1. Eight post-menopausal women with primary hyperparathyroidism were given ethinyloestradiol (0.05 mg daily) and the effects on calcium and phosphorus metabolism were observed.

2. In every patient ethinyloestradiol produced a fall in fasting plasma and urine calcium. Calcium balance improved in seven patients on treatment and there was a significant fall in 24 h urine calcium in all eight patients; however, there was no consistent change in net or true absorption of calcium.

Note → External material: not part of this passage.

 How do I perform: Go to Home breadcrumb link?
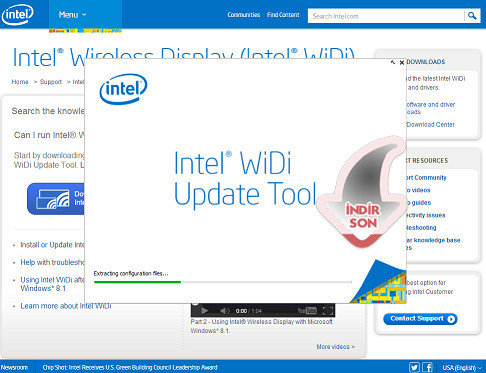click(x=20, y=82)
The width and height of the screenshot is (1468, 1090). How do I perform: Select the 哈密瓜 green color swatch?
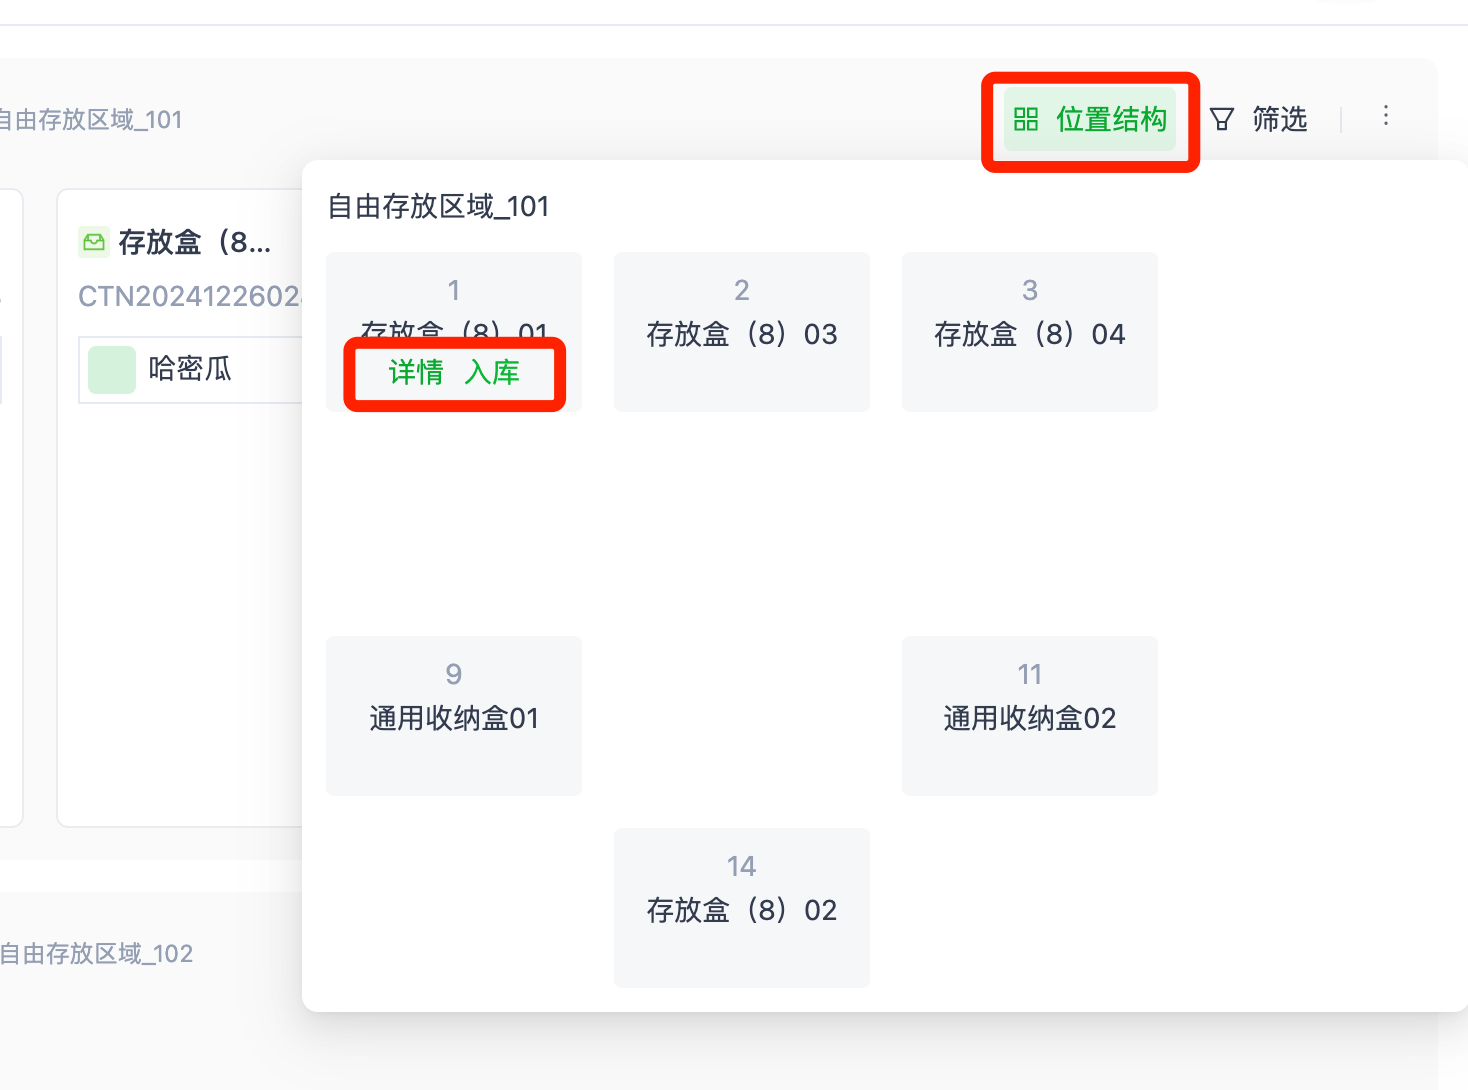click(110, 369)
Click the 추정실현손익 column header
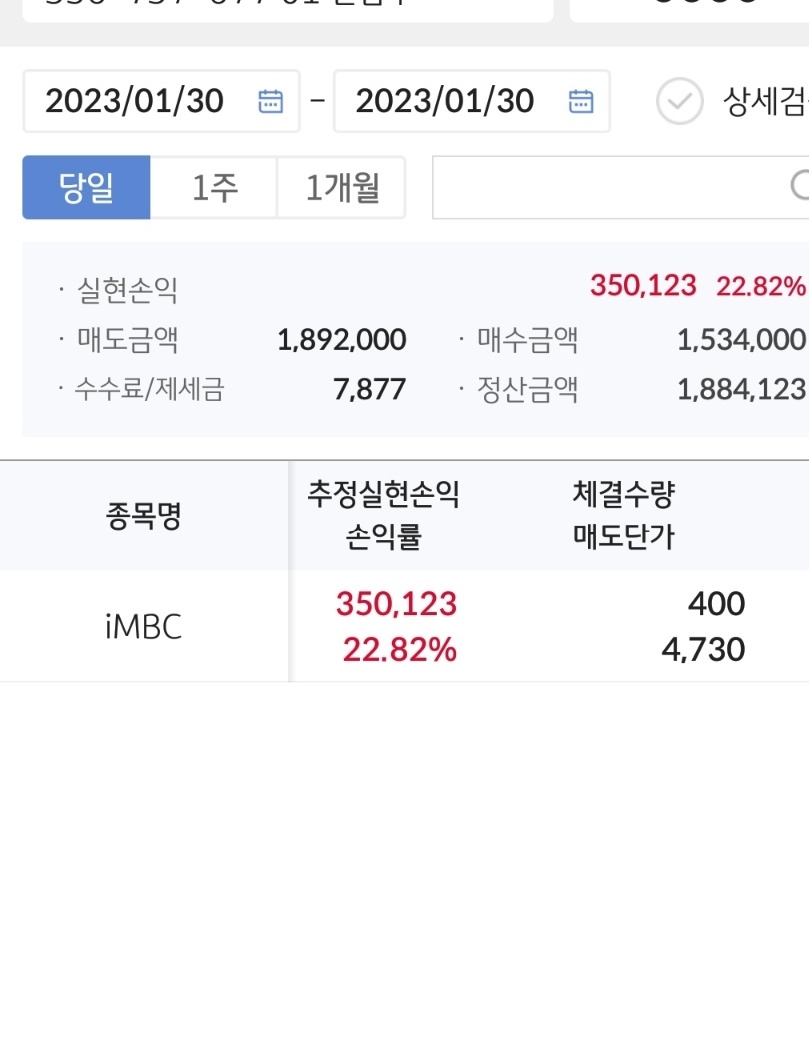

3. Ethinyloestradiol produced a small fall in the fasting plasma inorganic phosphorus and a fall in fasting urine phosphorus in seven cases. There was a decrease in 24 h urine phosphorus in seven of the eight cases, but there was no consistent effect on phosphorus absorption nor on phosphorus balance.

4. Bone mineralization rate and bone resorption rate were determined in seven of the patients. The administration of ethinyloestradiol produced a decrease in both these variables in all seven patients.

5. The 24 h urine hydroxyproline, used as an independent measure of bone resorption, decreased in all eight patients during ethinyloestradiol therapy.

6. It is concluded that ethinyloestradiol produces an improvement in calcium and phosphorus balance and a decrease in plasma calcium and phosphorus in primary hyperparathyroidism by decreasing bone resorption.

7. It is suggested that ethinyloestradiol may be used as a medical treatment for primary hyperparathyroidism in post-menopausal women who are either unsuitable for surgery or on whom operative procedures have failed, or in those cases in whom primary hyperparathyroidism is mild.